Antroposofie is een gevaarlijke zaak

Eén van de vele personen die Rudolf Steiner van dichtbij gekend hebben was Adelheid Petersen. In 1914 en 1915 bevond zij zich in Dornach. Uit die tijd herinnert zij zich de volgende gebeurtenis:

[...] " Ik werd met een brief naar Rudolf Steiner gestuurd. Het ging over een droom waarin de briefschrijfster en haar nog geen twee jaar oude dochtertje een zwaar noodlot aangekondigd werd. Het noodlot kon alleen maar afgewend worden als het haar gelukte om "onder de regenboog" te komen. Zij vroeg naar een verklaring van deze onbegrijpelijke uitdrukking. Rudolf Steiner las de brief langzaam, met indringende opmerkzaamheid. "Ja", sprak hij eindelijk,"deze droom heeft realiteit". Hij wendde zich tot mij: "U kunt ook niet bedenken wat het betekent "onder de regenboog te komen"? Ik ontkende en hij ging verder: "Wel, dat betekent niets anders dan werkelijk met hart en ziel antroposoof worden ! Dat meen ik letterlijk.
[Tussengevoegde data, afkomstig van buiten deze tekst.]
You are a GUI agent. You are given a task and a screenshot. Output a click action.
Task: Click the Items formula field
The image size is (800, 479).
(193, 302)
Antroposofie ernstig opnemen ! Het leven oefenen in de zin van de aanwijzingen zoals ze in mijn boek "Hoe verkrijgt men bewustzijn van hogere werelden" gegeven zijn ! Levensoefening moet antroposofie worden ! Reiniging van het ganse wezen, ontwikkeling van het volle mensdom."
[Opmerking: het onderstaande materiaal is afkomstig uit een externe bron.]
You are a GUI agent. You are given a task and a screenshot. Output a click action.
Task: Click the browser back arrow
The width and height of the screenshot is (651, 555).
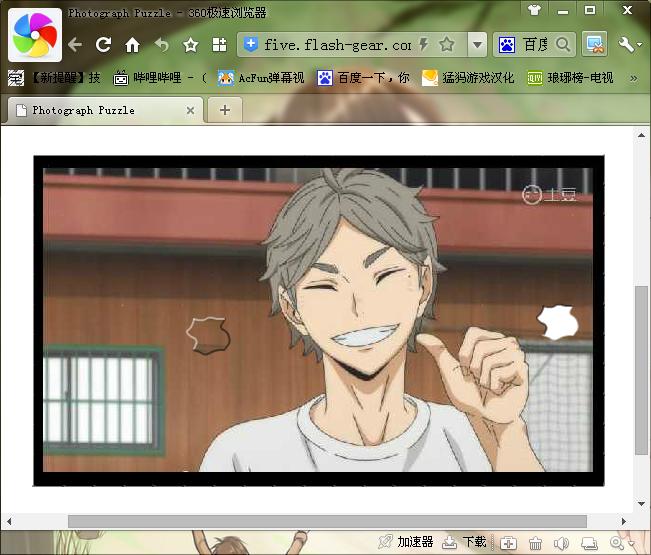tap(75, 45)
Terwijl hij sprak schreef hij zijn notities aan de rand en op de lege ruimte van de brief. "Ziet U, met de ganse mens werkelijk antroposofie leven, dat is, occult volledig juist, "onder de regenboog komen". Voelt U hoe de loutering, de harmonisering van het innerlijk wezen daarin leeft ? Maar", zo ging hij voort,"dat zal ze niet doen ! Zoals het veruit de meesten niet doen ! Het is zo lastig, en, nietwaar, men kan er zo niet mee schitteren, met deze stille jaren-, tientallenjarenlange arbeid aan zichzelf !"
Er kwam een treurige, bijna bittere uitdrukking op zijn gelaat: "Ik zal U wat vertellen: indien ik mij een magiërmantel aandeed, en als oefeningen de gekste zaken van de mensen zou verlangen, - zo bvb. om middernacht ergens op een berg te lopen om daar een of andere debiliteit uit te voeren -, geloof mij, dat zouden ze allemaal doen ! Dan zouden ze mij nalopen ! Maar zich jarenlang inspannen om misschien maar één karakterfout, één enkele slechte gewoonte te overwinnen, te kunnen afleggen, nietwaar, dat is zo oninteressant ! De mensen geloven het gewoon niet dat zo één enkele verandering in het eigen wezen - als bvb. een ijdel mens zijn ijdelheid onder ogen ziet en er beschaamd over is-, dat zoiets iemand geestelijk veel verder brengt dan het aanhoren van honderd voordrachten en voor mijn part het van buiten kennen van alle voordrachtreeksen; dat dat veel meer betekent dan zelf voordrachten te geven ! In dit geval", hij wees op de brief," en in ontelbare andere gevallen, hebben we te maken met een intellectuele en esthetische nood aan geestelijk inzicht. Als dit echter niet verdiept wordt tot het leven, als uit dit geestelijk inzicht dat in het hoofd zit, geen levenspraxis wordt, dan kan dat bedenkelijk worden."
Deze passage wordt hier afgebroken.